Mara Venier ha voltato pagina. Dopo anni trascorsi nel cuore storico di Roma, la conduttrice ha deciso di cambiare completamente scenario insieme al marito Nicola Carraro. La coppia ha lasciato l’attico affacciato sui tetti del Portico d’Ottavia per trasferirsi in una zona completamente diversa della città: Roma Nord.
Il colpo d’occhio oggi è tutt’altro. Niente più scorci antichi e palazzi storici, ma edifici moderni e spazi più funzionali. Una scelta che segna un cambiamento importante nella loro quotidianità. A raccontarlo per primo è stato lo stesso Carraro, che sui social ha condiviso un dettaglio sorprendente: il trasloco è stato completato in appena 24 ore, da Milano a Roma, con una velocità che ha lasciato tutti increduli.

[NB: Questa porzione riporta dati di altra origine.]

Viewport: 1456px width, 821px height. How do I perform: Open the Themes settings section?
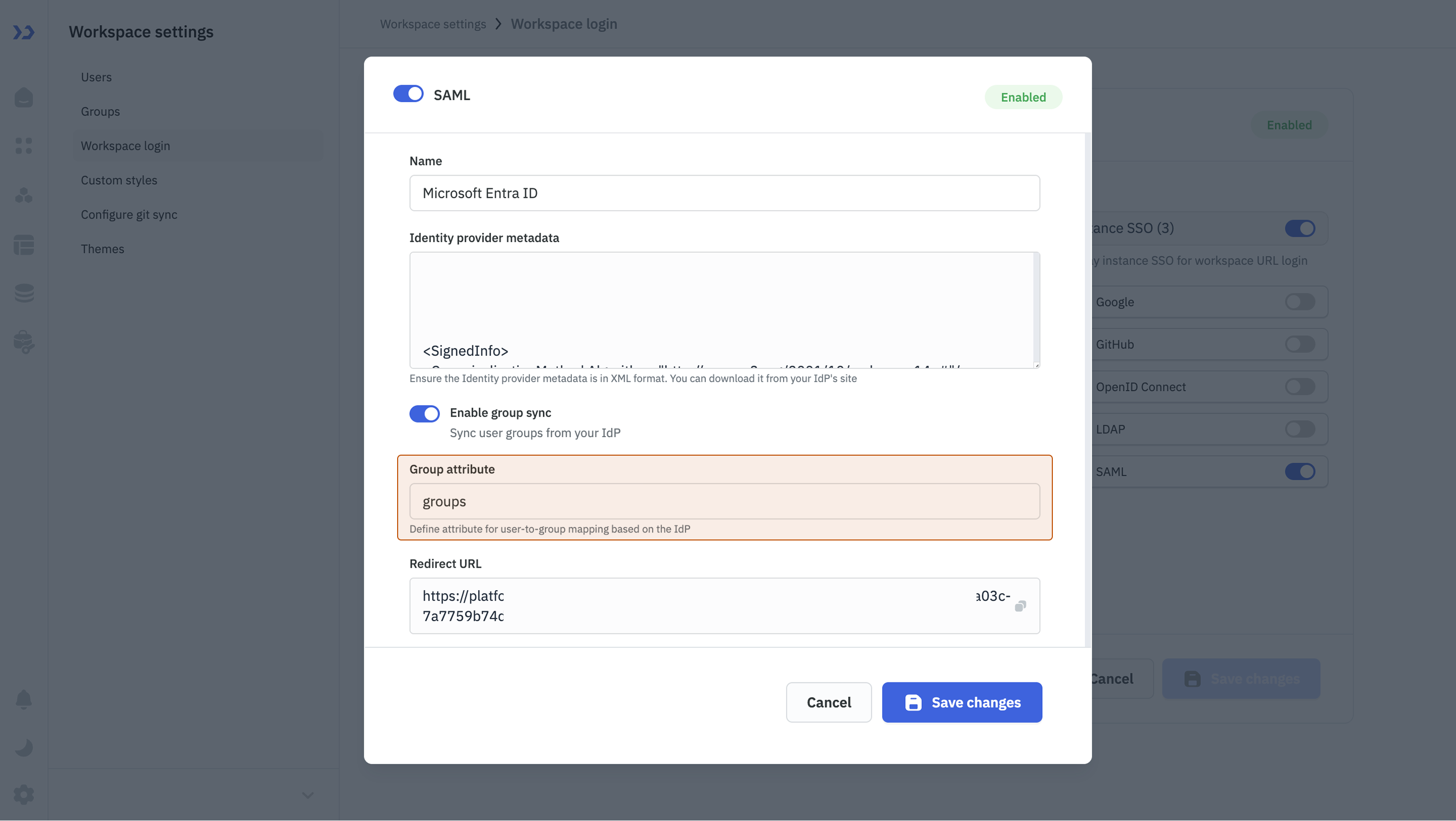[102, 248]
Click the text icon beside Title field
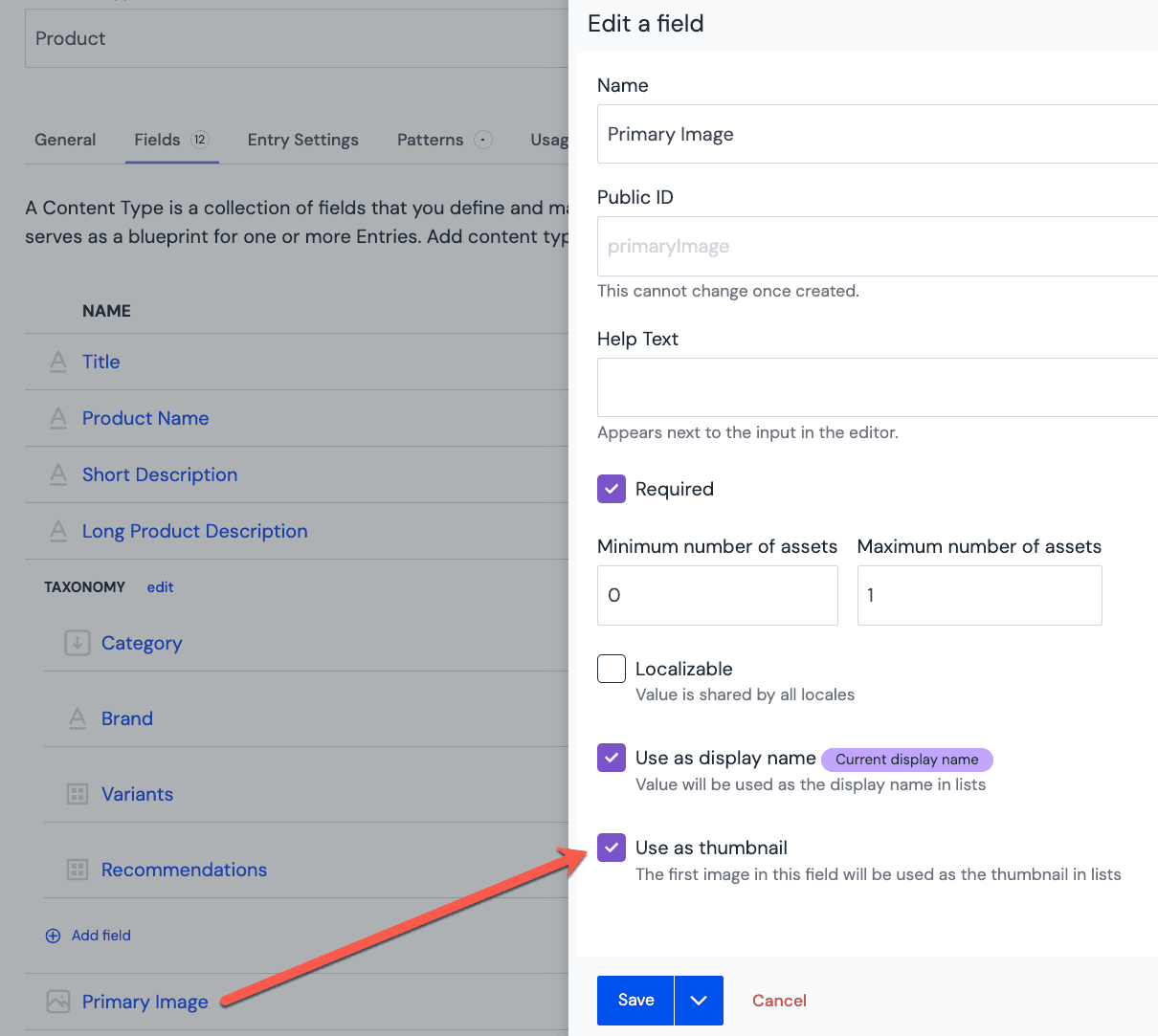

Non si è trattato solo di un capriccio o di una voglia di novità. Dietro questa decisione c’è una necessità concreta. L’attico e il superattico dove avevano vissuto per circa vent’anni erano diventati troppo impegnativi da gestire, soprattutto considerando le recenti difficoltà di salute affrontate dall’imprenditore, ora in fase di recupero. Serviva una casa più pratica, più accessibile, più adatta al presente.
La nuova sistemazione si trova nella zona di Ponte Milvio, un quartiere vivace ma più comodo dal punto di vista logistico. Anche qui, Mara ha scelto un attico, mantenendo quindi un certo stile di vita, ma con una dimensione più gestibile e meno dispersiva.

C’è poi un dettaglio che non è passato inosservato. Nello stesso palazzo vive anche Teo Mammucari. Un vicino decisamente noto, con cui Mara ha condiviso negli ultimi tempi momenti di tensione televisiva, pur mantenendo un rapporto solido. Lei stessa ha voluto chiarire la natura del loro legame, descrivendolo come qualcosa che va oltre una semplice amicizia.
Parlando di lui, Mara ha sottolineato il suo carattere particolare, fatto di ironia che a volte può essere fraintesa, ma anche di grande bontà. E proprio questo rapporto stretto rende la nuova convivenza nello stesso edificio ancora più interessante: lui al piano di sotto, lei sopra.
Un cambio di casa che racconta molto più di un semplice trasloco. È un adattamento, una scelta consapevole, un nuovo equilibrio costruito su esigenze reali e legami che continuano a evolversi.